- **Stated goal 1**
Answer these questions from the notebook code on redshift and magnitude distributions:
(a) What color is given to the histogram titled 'flag_des = 3'?
(b) Which bands are listed in the variable bands?
(c) How many bins do the magnitude histograms use?
- **Stated goal 2**
Extend the notebook code on redshift and magnitude distributions with the lines that would follow its last line.

- **Reading text**
Redshift distributions depending on the quality flag

In [None]:
(count4, z_bin4) = np.histogram(train_sample_for_plots.query('flag_des == 4').z, bins='fd')
z_distribution4 = hv.Histogram((count4, z_bin4), kdims=redshift).opts(
    title='flag_des = 4', xlabel='spec-z', height=400, width=400, xlim=(0., 2.))
(count3, z_bin3) = np.histogram(train_sample_for_plots.query('flag_des == 3').z, bins='fd')
z_distribution3 = hv.Histogram((count3, z_bin3), kdims=redshift).opts(
    title='flag_des = 3',  color='darkorange', xlabel='spec-z', height=400, width=400, xlim=(0., 2.))
z_dist_by_flag = z_distribution4.options(height=350, width=450)  +  z_distribution3.options(height=350, width=450)             
z_dist_by_flag

#### Characteristics of the photometric sample

##### Magnitude distributions and their respective errors

In [None]:
bands = ['g', 'r', 'i', 'z', 'y']

In [None]:
fig = plt.figure(figsize=[12,4])
plt.subplot(1,2,1)
for band in bands:
    plt.hist(train_sample_for_plots.query(f'mag_auto_{band}_dered != 99.')[f'mag_auto_{band}_dered'], 
             bins=30, histtype='step', lw=2, log=True)
plt.xlabel('magnitude')
plt.ylabel('counts')
plt.xlim(12,28)

- **Listed records**

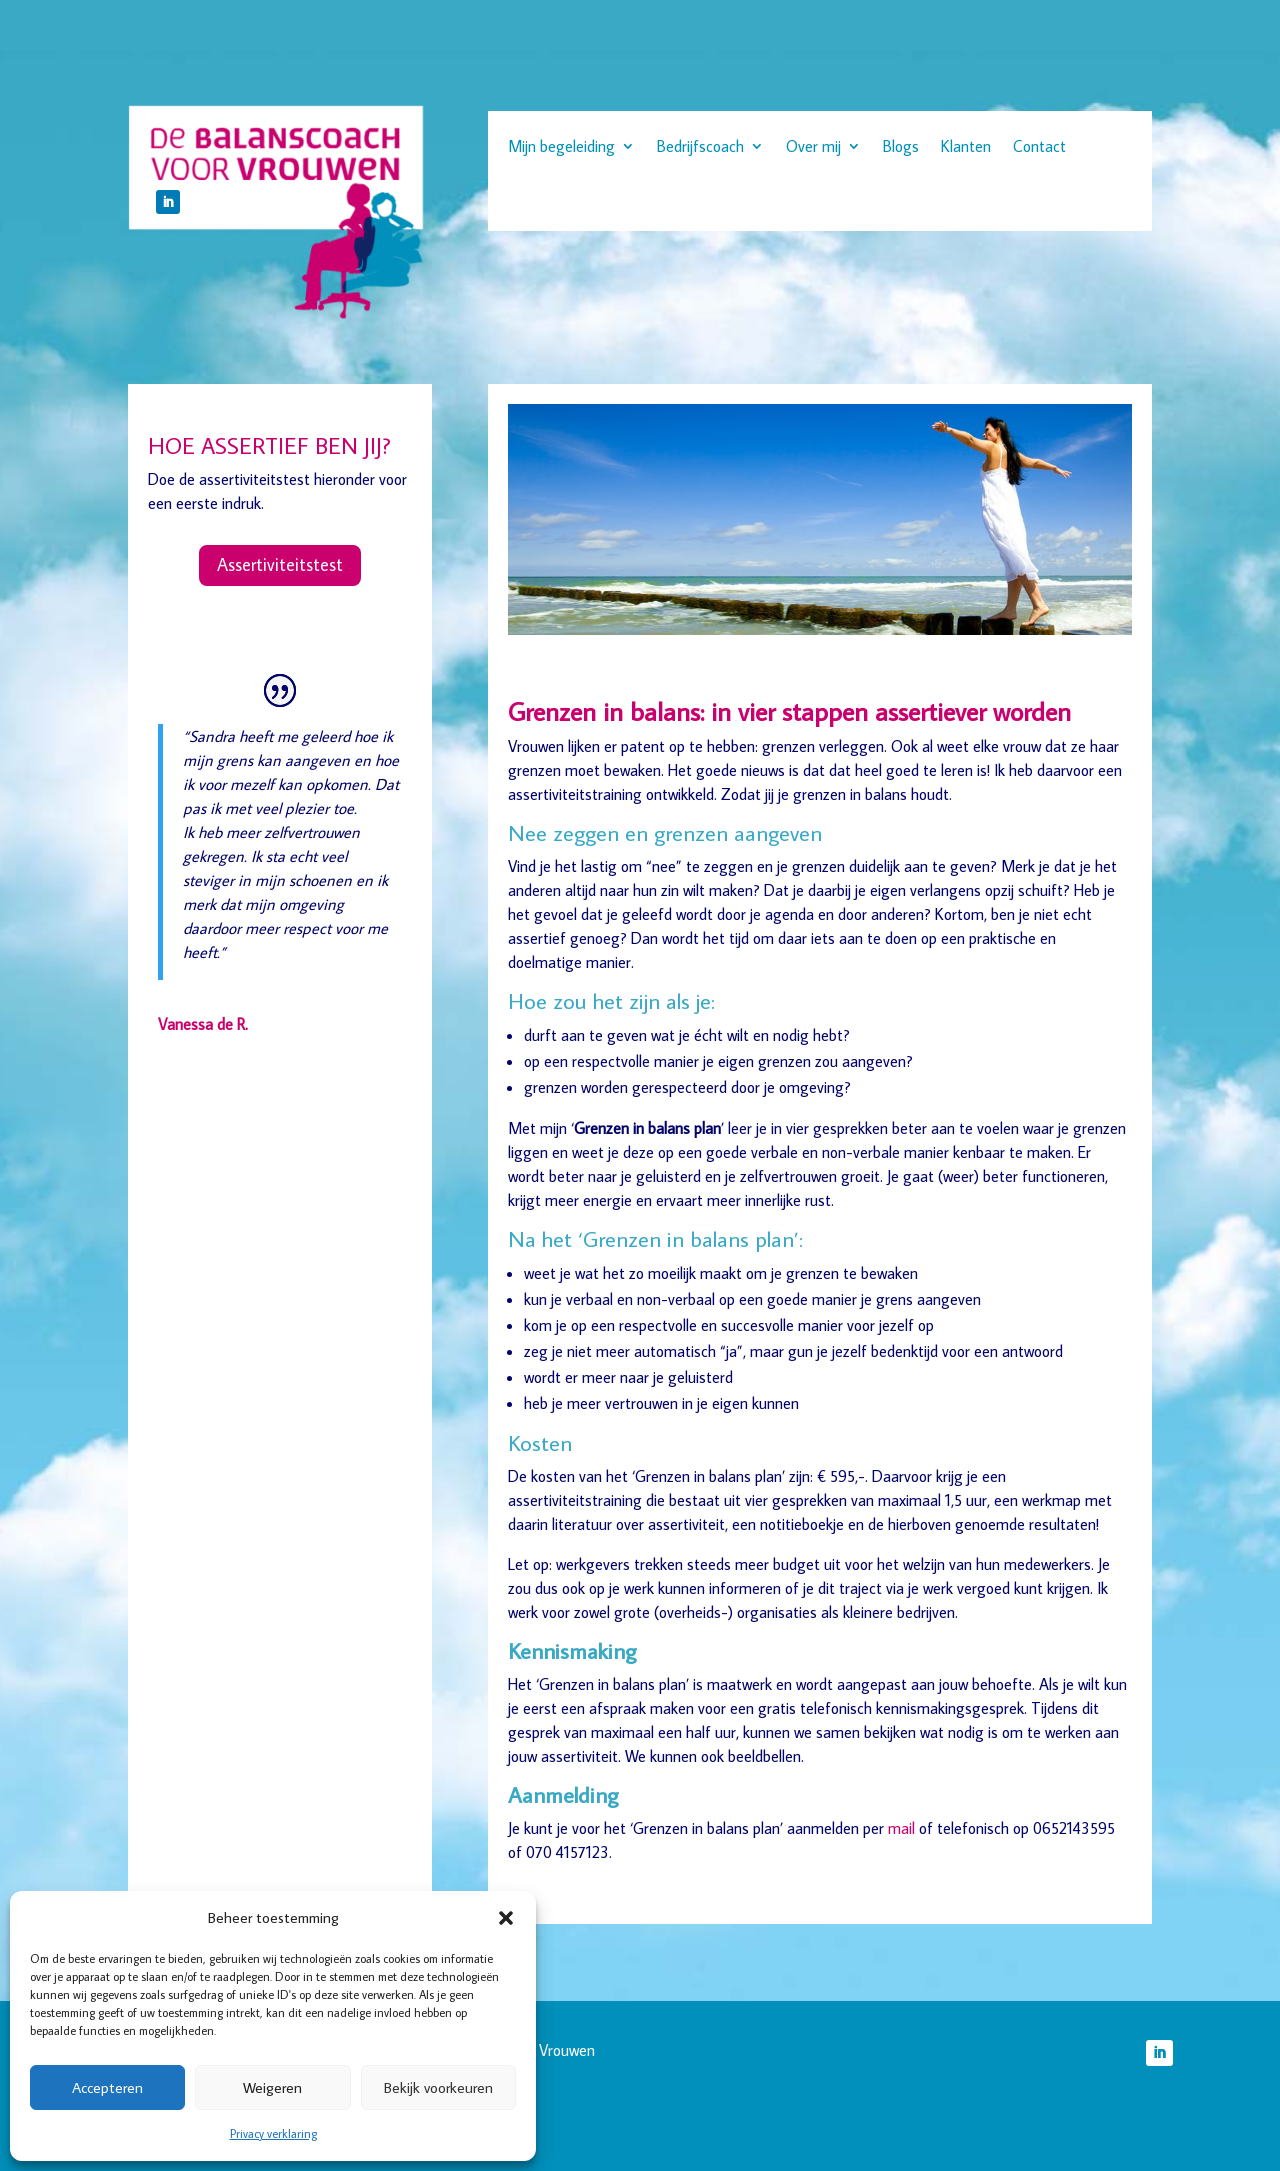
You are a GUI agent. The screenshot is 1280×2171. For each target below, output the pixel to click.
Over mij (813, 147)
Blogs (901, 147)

==

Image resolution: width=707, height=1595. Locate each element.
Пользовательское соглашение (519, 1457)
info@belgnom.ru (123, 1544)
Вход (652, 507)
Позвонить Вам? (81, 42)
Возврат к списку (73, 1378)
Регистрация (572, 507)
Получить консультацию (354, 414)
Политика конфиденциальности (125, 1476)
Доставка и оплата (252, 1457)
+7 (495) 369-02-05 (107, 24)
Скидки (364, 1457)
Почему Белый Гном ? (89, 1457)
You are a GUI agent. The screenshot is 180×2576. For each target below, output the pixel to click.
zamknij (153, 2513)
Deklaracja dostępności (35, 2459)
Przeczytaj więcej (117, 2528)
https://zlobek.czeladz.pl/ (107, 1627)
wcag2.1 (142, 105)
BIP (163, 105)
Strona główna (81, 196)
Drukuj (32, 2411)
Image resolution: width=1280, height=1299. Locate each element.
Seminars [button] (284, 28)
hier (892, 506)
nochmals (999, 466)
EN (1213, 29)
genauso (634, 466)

...

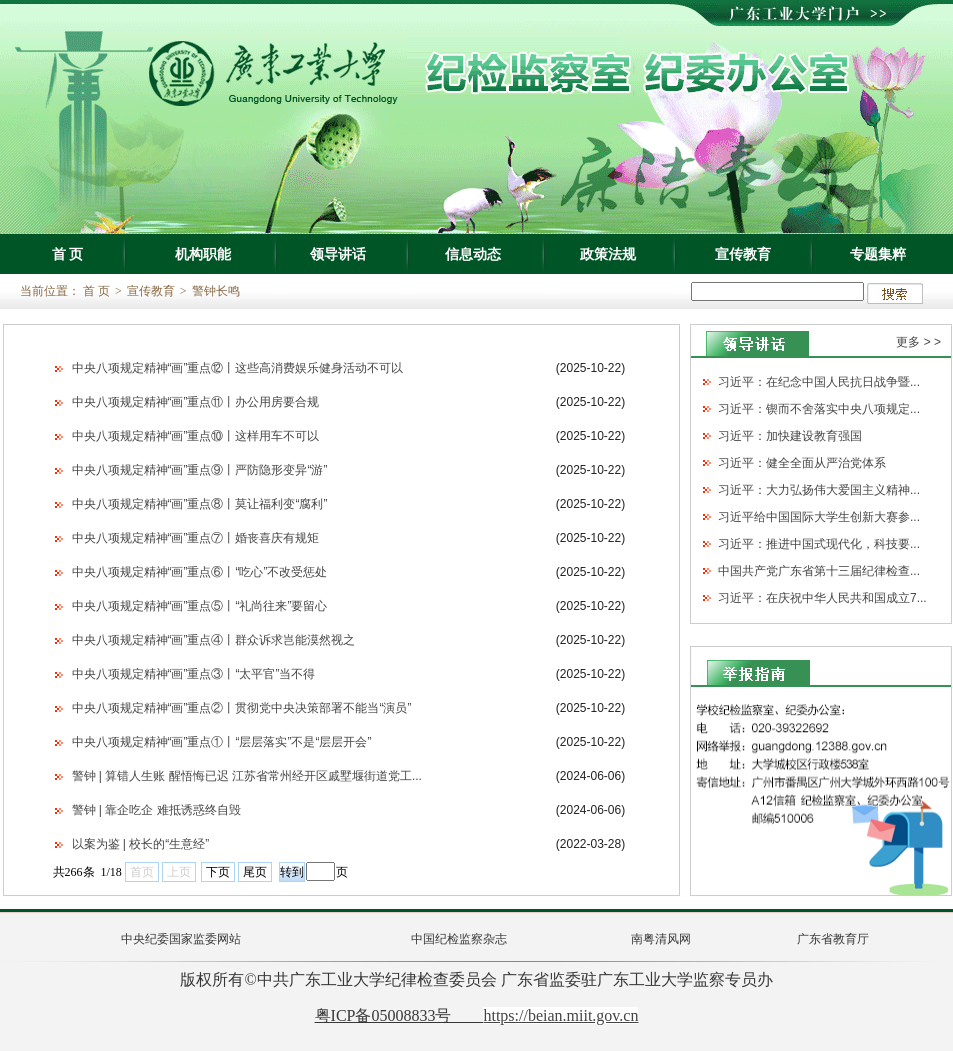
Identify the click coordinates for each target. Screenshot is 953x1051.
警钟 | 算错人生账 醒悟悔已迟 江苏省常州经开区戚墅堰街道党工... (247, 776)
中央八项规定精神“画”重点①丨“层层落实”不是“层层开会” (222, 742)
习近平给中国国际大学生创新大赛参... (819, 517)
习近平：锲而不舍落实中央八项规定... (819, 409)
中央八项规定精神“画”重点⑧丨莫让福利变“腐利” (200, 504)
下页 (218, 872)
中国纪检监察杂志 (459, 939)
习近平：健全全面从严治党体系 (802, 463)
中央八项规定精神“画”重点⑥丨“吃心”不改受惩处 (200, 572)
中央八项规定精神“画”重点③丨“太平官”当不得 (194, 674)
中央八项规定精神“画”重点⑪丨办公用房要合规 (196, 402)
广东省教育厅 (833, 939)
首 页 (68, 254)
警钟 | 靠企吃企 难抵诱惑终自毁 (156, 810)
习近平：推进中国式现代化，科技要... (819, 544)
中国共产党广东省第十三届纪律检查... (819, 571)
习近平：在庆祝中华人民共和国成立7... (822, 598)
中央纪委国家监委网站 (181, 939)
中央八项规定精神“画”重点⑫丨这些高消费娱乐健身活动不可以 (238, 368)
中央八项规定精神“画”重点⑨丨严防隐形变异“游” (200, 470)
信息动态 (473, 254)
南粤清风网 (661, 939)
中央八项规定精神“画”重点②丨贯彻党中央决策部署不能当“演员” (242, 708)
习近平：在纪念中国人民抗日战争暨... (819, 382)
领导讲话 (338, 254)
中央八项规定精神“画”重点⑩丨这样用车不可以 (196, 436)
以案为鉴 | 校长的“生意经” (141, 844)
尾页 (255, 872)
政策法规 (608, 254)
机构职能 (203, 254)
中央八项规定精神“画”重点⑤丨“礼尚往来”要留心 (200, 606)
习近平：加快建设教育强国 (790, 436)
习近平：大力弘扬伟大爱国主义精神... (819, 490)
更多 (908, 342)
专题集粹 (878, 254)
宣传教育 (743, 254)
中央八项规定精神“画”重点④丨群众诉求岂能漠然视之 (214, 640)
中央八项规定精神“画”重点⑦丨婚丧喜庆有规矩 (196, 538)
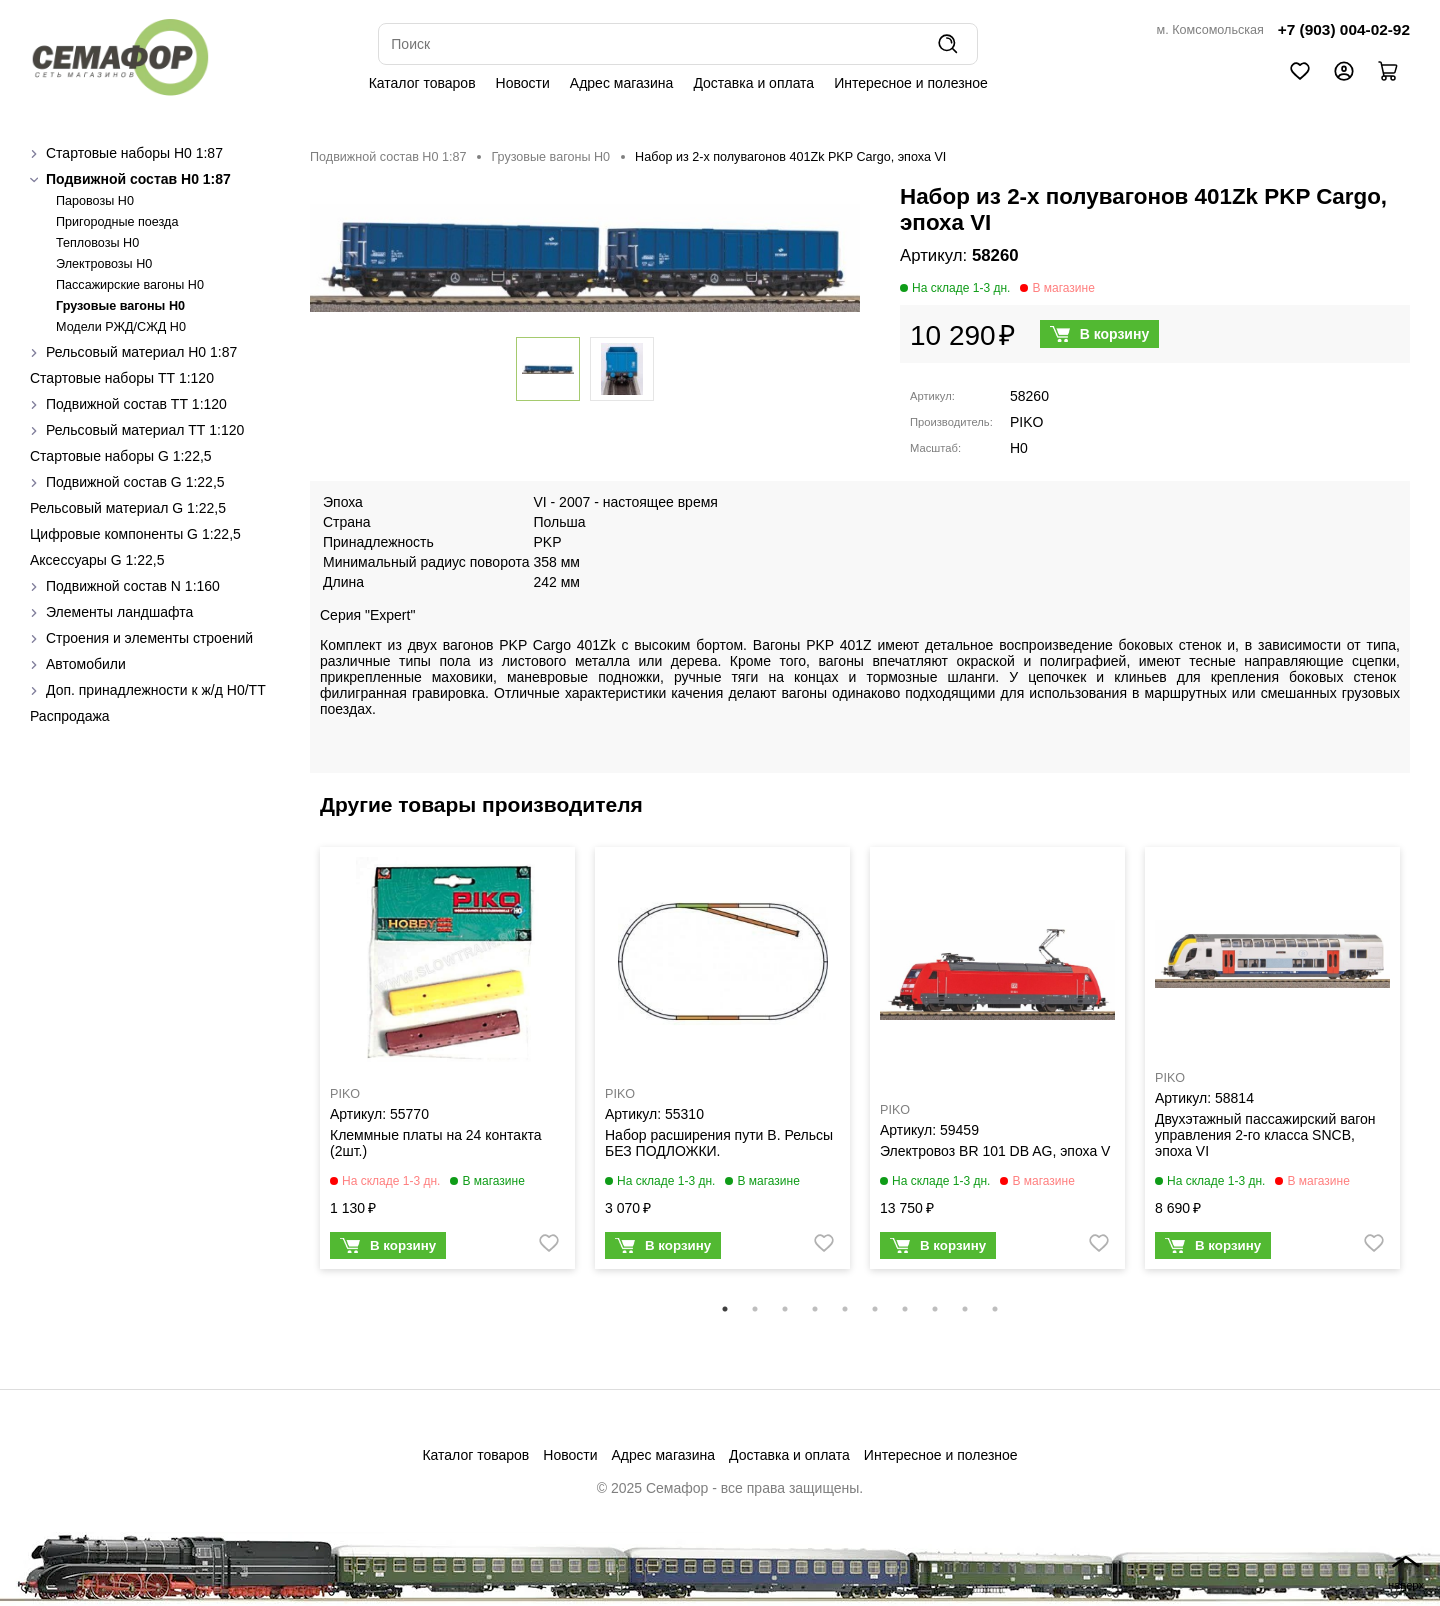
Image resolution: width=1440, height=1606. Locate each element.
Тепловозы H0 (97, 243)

- **Answer 1**
(a) darkorange
(b) g, r, i, z, y
(c) 30

- **Answer 2**
plt.ylim(10,)
plt.subplot(1,2,2)
for band in bands:
    plt.hist(train_sample_for_plots.query(f'mag_auto_{band}_dered != 99. & magerr_auto_{band} < 1.')[f'magerr_auto_{band}'], 
             bins=30, label=band, histtype='step', lw=2, log=True)
plt.xlabel('magnitude error')
plt.ylabel('counts')
plt.xlim(0,1)
plt.ylim(10,)
plt.legend(loc='upper right')
plt.tight_layout()

##### Magnitude errors

In [None]:
plt.figure(figsize=[18,4])
for i, band in enumerate(bands): 
    plt.subplot(int(f'15{str(i+1)}'))
    query = f'mag_auto_{band}_dered != 99. & magerr_auto_{band} < 2.'
    plt.plot(train_sample_for_plots.query(query)[f'mag_auto_{band}_dered'],
             train_sample_for_plots.query(query)[f'magerr_auto_{band}'], 
             '.', alpha=0.3, color='steelblue')
    plt.xlabel(f'mag {band}')
    if i == 0: 
        plt.ylabel('error')
    plt.xlim(16, 28)    
    plt.ylim(0, 2)
    plt.tight_layout()

##### Magnitude X redshift

In [None]:
clean = 'magerr_auto_i < 0.1 & mag_auto_g_dered != 99. & mag_auto_r_dered != 99. & mag_auto_i_dered != 99.'
train_sample_for_plots.query(clean, inplace=True)

In [None]:
mag_vs_z = hv.Scatter(train_sample_for_plots[['z', 'mag_auto_i_dered']]).opts(
        toolbar='above', tools=['hover'], height=400, width=800, alpha=0.5, 
        size=2, xlim=(0,2), ylim=(14,24), xlabel='spec-z', ylabel='mag i')
mag_vs_z

##### CMD and color-color plots

In [None]:
plot_style_bkh = dict(alpha=0.2,# color='steelblue',
                      marker='triangle', size=3,
                      xticks=5, yticks=5,
                      height=400, width=400,
                      toolbar='above')
plot_style = plot_style_bkh

In [None]:
points = train_sample_for_plots

In [None]:
imag = hv.Dimension('mag_auto_i_dered', label='mag i', range=(12, 24))
gmr = hv.Dimension('gmr', label='(g-r)', range=(-0.8, 3.0))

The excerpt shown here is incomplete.